Steve Hackett, The Circus and the Nightwhale: Prepare to have your ears pinned back here: Hackett leaps out of the gate with freshly energized songwriting and ferocious guitar work and doesn’t let up throughout this compact, compellingly listenable concept album. The restless opening sprint of “People of the Smoke”, the “Squonk”-like stomp of “Taking You Down” (with standout lead vocal by Nad Sylvan and towering sax from Rob Townsend), the lush orchestral interlude “These Passing Clouds” are all full to bursting with devastatingly melodic, wildly spraying six-string excursions from Steve; even lighter tracks like the harmonious “Enter the Ring” and luxuriant 12-string centerpiece “Ghost Moon and Living Love” overflow with prime solo licks, mind-melting and heart-gripping in equal measure. Add Roger King’s richly scenic keyboards to a succession of marvelously eclectic tunes that waste no time and a coming-of-age narrative that climbs from the gutter to the stars (braced with a dose of the marvelous — there’s that Nightwhale, after all). And voila! You’ve got a Hackett opus that immediately goes to the 2024 favorites list, ranking right up there with Spectral Mornings, At the Edge of Light or whichever of his 30 solo efforts you prefer best.

No-Man, Housekeeping – The OLI Years, 1990-1994: Ben Coleman, Tim Bowness and Steven Wilson’s earliest singles for One Little Indian (oops, Independent), “Days in the Trees” and Donovan’s “Colours”, are the perfect sneak peek/summation of this compilation’s garishly romantic delights. Just as you start thinking “ho hum, fey indie Nineties dance-pop”, the heavens – or are they the abysses? – open, accompanied by lush squalls of immaculately recorded dissonance. As if Roxy Music and ABC had somehow wound up co-headlining a vaudeville show, Bowness’ desperate vocals and Coleman’s slashing violin work match up swoon for swoon, while Wilson toughens the grooves and hoists ambitious synthesized backdrops, colorful splatters of guitar punctuating the aching pantomimes all the while. Containing the first two No-Man albums (the singles-oriented Loveblows and Lovecries and the ravishing, guest-heavy Flowermouth) plus the early EP Lovesighs, a singles disc and radio sessions, Housekeeping is a generously filled, beautifully designed boxset that points unerringly toward Bowness and Wilson’s more mature achievements (whether together or apart), but is also thoroughly listenable and intriguing in its own right.
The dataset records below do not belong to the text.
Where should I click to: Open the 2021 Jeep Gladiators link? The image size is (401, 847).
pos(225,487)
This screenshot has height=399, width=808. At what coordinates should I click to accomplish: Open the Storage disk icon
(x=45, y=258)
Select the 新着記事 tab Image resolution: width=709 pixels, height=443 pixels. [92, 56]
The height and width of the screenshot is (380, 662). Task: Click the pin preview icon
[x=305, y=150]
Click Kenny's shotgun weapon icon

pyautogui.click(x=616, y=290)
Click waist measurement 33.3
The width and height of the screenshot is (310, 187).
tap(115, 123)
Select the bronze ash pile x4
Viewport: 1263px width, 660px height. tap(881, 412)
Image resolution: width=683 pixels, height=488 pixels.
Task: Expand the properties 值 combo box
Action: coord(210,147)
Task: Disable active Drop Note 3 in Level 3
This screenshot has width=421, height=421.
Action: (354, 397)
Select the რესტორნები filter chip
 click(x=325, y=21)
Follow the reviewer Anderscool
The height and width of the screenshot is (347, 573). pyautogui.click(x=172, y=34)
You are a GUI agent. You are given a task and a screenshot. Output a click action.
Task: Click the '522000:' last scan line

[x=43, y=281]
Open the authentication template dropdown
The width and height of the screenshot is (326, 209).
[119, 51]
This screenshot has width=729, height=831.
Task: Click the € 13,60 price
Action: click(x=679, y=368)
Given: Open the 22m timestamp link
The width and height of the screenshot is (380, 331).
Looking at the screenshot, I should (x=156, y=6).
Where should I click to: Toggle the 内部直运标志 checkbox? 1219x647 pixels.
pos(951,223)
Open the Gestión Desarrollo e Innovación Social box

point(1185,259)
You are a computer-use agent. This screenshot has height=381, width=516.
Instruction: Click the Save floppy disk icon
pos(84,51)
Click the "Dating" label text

The Pineapple Thief, It Leads to This: more badass guitar loops and riffs (spaghetti westerns and surf music entwined in a Steve Reich soundscape); more bleak musings on our pervasive inability to connect, crooned with Bruce Soord’s trademark tenderness and fury; more moments of tasty, laterally-inflected drumming from Gavin Harrison. The current edition of the Thief’s fourth studio album is its own self-contained world, set in motion by the Soord/Harrison team’s moody interplay and rotating on Jon Sykes and Steve Kitch’s steady axis; undeniably of a piece with their recent catalog, and all the better for it. If none of the eight songs particularly stand out, they’re all honed to sleek perfection, building through seductive, bracing miasmas of dread and determined pursuits of flickering light to the knockout punch of the last two tracks. Whatever nightmare Soord is sleepwalking through, his eyes and heart are wide open as he edges forward, with Sykes, Kitch and Harrison urging him on all the while. (Soord’s recent “unplugged” solo CD/DVD, the already out-of-print Caught in the Hum, is an even more distilled example of this melancholy, coolly yearning aesthetic.)

— Rick Krueger

Rick’s Quick Takes: Summer, Part 3

Unless otherwise noted, title links are typically to Bandcamp for streaming and purchasing, or to Spotify/YouTube for streaming with a additional purchase link following the review.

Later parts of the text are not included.